(Stored records)
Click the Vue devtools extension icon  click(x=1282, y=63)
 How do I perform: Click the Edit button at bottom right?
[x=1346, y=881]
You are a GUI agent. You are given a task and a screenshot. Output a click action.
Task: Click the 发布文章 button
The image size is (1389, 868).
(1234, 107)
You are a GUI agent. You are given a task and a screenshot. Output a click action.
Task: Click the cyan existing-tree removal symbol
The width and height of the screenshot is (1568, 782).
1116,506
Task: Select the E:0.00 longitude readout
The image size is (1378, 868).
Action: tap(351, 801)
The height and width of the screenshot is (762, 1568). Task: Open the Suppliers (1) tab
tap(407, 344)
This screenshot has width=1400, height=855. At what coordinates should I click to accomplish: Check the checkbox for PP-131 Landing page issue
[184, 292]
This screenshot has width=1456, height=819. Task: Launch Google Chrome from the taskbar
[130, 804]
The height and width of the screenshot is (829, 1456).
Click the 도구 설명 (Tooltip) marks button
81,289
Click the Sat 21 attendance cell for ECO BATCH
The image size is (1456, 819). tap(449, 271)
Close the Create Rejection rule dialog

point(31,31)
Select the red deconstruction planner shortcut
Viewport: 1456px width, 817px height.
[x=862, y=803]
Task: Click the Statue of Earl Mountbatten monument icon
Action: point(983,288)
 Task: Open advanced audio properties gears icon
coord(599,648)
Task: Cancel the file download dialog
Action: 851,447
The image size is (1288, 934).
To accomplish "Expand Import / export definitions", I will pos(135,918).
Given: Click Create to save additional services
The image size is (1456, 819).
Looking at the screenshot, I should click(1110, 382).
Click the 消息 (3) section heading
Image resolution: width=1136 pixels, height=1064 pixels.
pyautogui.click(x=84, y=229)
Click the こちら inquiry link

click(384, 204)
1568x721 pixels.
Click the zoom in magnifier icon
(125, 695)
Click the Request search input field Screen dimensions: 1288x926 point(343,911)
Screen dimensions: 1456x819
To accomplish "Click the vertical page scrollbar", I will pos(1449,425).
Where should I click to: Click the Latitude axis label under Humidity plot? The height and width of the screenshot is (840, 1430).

■ **Goal of the exercise**
Find the number of lines in the entries above that hold the string "dimensions", and write only that number.

■ **Solved exercise**
2